Don Identifies Methods To Attain Food Sustainability
TOWARDS the realisation of food sustainability, as well as reduction of poverty in developing countries like Nigeria, food technology, technical cum vocational education and entrepreneurship have been identified as inevitable mechanisms required by the Polytechnic system to make education practical-oriented.
This is submission by the Deputy Rector, Yaba College of Technology, Mr Innocent Akhuemonkhan, while delivering the 9th Inaugural lecture of the Yaba College of Technology, Lagos with the topic, Bread sustainability in Nigeria: a quintessence journey.

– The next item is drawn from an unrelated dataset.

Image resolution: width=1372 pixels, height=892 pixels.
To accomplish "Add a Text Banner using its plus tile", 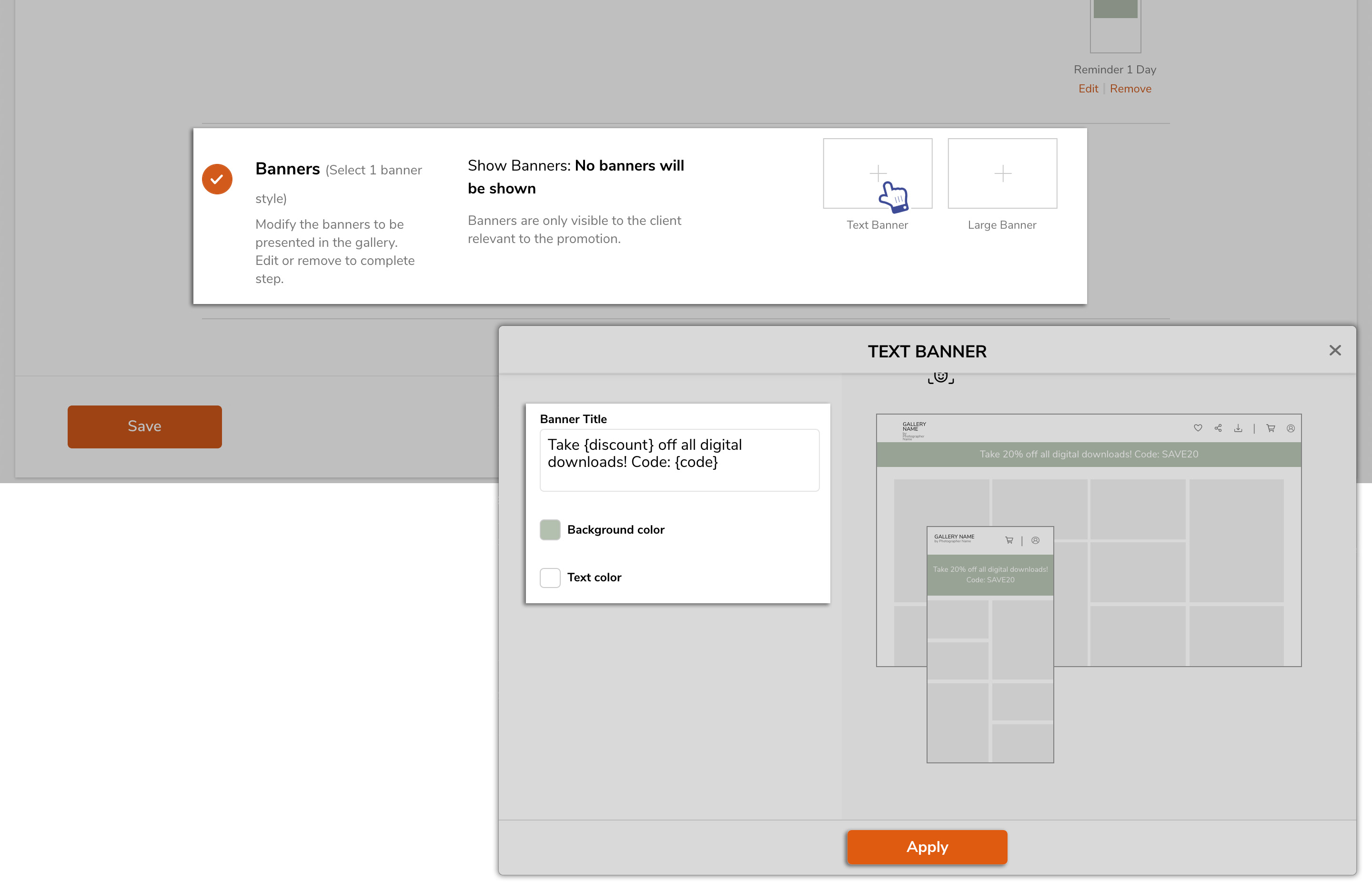I will (x=878, y=173).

He disclosed that bread was used in the paper philosophically to mean food.
The first assumption in his paper was that the theories and methods of food production, processing and preservation as taught in food technology are effective mechanisms for food sustainability.
The second was that the techniques of food production, processing and preservation in food technology are transferable skills that could be taught to graduates and non-graduates in Nigeria under the Technical, Vocational Education and Training (TVET).
The third, being the skills of food production, processing and preservation acquired through TVET when enriched with entrepreneurship education have the propensity to stimulate employment, business creation, wealth creation, growth of local technology, poverty reduction and economic development.
“To prevent Nigerians dreaming about cheap, quality, affordable and sustainable food supply, the policies and programmes of the polytechnic system must be reviewed to accommodate these assumptions.”
He also noted that the objectives of food technology, TVET and entrepreneurship overlap and can be synergised to attain food sustainability.
“The synergy can be achieved when the theories and techniques of food technology are disseminated to students, non-students and the general public through TVET, while the skills gained from TVET could be fortified and enhanced with entrepreneurship education.”
The deputy Rector listed the benefits of the synergy to include: increase in employment generation and wealth creation for graduates and non-graduates in the food processing industry; boosting of practical skills, standards and capacity of graduates, small businesses and the public in the food industry; increase access of potential entrepreneurs and small businesses in the food industry to foreign markets; creation of access to investible funds for graduates with marketable skills in the food processing industry and reinforcement of the town-gown relationship between the academic and the industry.
Akhuemonkhan further recommended the following ideas for policymakers at the national, state and institutional levels for implementation. They are: that government at all levels need to break away from bogus educational policies without involving the experts in practical implementations because the days of mere theoretical knowledge are gone; there is urgent need to redefine the purpose of food technology, TVET and entrepreneurship education to achieve positive result.
“It is expedient for the centre for entrepreneurship to take a lead to establish synergy and collaboration with technology-oriented and engineering departments in the college for mutual benefits.
“The College is strongly requested to replicate Songhai Integrated Farming in Epe as well as the Stanford University Co-ownership model in the Entrepreneurship Incubation Centre in Yaba. The Entrepreneurship Incubation Centre should be empowered to adopt and adapt the Stanford Entrepreneurship Model of Co-Ownership by developing viable start-up businesses for promising students and staff on the principle of co-ownership.